I was born on Oʻahu and am of Kanaka Maoli descent. I grew up in California and returned to Hawaiʻi nei in 1985. In 1991 I earned my bachelor's in Hawaiian language, and immediately began teaching Hawaiian here at UH Mānoa. In 1993 I completed a master's degree in Library and Information Studies, and in 1999 earned my doctorate in political science. I joined the faculty of political science in Fall 2001 and now serve as a full professor. I teach courses in Hawaiian and Indigenous politics, as well as Hawaiian language. My books include Aloha Betrayed: Native Hawaiian Resistance to American Colonialism and The Power of the Steel-tipped Pen: Reconstructing Native Hawaiian Intellectual History, both published by Duke University Press.

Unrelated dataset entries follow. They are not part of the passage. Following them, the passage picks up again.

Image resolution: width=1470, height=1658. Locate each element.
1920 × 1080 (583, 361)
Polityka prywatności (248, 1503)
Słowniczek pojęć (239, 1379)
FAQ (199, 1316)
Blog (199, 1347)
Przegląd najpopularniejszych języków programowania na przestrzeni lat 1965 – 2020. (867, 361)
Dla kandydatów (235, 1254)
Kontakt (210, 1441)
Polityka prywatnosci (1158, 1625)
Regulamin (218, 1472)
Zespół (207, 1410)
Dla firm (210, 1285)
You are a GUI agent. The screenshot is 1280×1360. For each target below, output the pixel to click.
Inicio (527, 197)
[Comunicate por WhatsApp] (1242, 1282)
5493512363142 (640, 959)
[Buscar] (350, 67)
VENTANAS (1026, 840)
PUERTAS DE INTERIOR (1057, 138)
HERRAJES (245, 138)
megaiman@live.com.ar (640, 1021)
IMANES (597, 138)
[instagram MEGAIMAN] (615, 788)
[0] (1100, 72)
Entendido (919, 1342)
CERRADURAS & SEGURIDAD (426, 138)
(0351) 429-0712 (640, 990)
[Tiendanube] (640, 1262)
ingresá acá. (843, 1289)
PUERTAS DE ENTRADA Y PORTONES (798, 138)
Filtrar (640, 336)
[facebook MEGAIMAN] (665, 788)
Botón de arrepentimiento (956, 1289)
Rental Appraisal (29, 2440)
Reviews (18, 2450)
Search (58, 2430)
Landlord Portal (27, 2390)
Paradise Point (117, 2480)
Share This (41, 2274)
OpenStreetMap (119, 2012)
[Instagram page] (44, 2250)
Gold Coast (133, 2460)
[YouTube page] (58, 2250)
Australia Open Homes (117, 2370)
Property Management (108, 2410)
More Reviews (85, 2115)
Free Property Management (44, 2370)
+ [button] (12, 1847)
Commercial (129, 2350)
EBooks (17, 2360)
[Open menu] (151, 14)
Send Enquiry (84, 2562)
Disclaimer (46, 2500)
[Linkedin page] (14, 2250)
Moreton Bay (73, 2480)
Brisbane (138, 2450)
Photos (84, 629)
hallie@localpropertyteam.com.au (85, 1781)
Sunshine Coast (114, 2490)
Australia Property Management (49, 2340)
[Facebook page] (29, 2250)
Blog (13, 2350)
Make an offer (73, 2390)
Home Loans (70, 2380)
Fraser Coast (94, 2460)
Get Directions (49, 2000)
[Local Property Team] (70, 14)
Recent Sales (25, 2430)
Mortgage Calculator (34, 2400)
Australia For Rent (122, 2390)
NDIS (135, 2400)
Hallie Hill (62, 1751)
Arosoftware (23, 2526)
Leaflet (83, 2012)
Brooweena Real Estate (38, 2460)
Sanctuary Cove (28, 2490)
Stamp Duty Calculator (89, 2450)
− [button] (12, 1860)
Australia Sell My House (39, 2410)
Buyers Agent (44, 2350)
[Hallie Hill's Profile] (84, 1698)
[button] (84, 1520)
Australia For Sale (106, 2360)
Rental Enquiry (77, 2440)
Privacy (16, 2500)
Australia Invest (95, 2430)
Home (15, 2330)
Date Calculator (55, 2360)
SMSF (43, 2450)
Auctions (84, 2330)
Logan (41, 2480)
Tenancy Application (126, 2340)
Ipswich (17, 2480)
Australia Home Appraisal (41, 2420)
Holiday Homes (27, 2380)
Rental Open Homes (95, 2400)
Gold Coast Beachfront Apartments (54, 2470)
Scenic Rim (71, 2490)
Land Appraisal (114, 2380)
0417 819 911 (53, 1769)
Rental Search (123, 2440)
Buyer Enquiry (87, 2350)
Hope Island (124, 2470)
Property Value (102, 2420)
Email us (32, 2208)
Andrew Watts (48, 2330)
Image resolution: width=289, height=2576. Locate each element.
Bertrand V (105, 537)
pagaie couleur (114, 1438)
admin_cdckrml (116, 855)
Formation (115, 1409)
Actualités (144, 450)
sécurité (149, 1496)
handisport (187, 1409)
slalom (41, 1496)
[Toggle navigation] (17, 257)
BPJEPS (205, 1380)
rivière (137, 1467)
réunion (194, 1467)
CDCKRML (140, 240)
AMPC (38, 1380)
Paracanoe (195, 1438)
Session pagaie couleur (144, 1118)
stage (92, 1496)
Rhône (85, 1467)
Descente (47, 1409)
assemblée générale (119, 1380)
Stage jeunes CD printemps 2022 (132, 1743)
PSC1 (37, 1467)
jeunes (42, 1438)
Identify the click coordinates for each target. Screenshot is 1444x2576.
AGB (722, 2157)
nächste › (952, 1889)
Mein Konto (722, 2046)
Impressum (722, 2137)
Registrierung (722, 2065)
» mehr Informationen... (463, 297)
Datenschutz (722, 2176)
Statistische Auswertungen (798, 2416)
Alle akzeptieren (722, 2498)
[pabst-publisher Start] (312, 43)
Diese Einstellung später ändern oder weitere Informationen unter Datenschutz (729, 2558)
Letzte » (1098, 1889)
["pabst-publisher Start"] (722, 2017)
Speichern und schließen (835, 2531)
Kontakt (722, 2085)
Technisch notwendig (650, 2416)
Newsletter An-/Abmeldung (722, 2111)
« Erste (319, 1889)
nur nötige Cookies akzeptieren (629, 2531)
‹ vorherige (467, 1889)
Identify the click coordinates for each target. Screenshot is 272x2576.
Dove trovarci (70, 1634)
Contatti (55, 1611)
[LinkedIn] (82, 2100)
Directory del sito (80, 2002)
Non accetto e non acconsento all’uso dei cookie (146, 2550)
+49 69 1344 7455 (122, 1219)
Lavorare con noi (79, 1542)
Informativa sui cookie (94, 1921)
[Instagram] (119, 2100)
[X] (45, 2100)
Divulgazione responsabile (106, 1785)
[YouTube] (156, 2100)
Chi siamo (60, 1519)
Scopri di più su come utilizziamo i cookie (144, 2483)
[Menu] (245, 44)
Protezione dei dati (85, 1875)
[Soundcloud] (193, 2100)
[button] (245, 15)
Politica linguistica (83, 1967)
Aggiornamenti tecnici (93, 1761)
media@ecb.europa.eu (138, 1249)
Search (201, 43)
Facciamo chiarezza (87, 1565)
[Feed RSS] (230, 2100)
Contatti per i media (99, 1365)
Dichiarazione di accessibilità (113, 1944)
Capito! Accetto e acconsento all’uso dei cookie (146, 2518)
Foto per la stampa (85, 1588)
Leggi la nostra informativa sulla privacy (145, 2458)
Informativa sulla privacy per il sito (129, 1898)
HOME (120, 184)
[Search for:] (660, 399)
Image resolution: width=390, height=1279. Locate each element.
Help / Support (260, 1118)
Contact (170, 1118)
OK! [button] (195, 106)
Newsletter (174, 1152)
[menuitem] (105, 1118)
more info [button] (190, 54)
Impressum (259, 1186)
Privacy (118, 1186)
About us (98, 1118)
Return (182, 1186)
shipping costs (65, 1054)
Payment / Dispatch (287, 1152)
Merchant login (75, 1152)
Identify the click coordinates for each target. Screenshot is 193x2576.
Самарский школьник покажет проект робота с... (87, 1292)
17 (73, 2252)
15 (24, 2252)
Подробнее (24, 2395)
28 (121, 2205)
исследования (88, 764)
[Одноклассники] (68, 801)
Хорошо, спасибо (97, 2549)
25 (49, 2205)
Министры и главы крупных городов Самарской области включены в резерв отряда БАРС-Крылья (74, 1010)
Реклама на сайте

- PhD, Political Science, University of Hawaiʻi at Mānoa, 1999
- MLIS, School of Library and Information Studies, University of Hawaiʻi at Mānoa, 1993
- BA (with distinction), Hawaiian Language, University of Hawaiʻi at Mānoa, 1991
- POLS 302: Native Hawaiian Politics
- POLS 303: (Alpha) Topics in Hawai‘i Politics
- POLS 304: Indigenous Politics
- POLS 344: Nâ Politika ma ka Nûhou Hawai‘i – Politics in Hawaiian Language Media
I continue to be interested in recovering Kanaka Maoli history and literature through reading underused texts in Hawaiian from the 19th and early 20th centuries. I am interested in developing theory from within Hawaiian epistemologies and worldviews.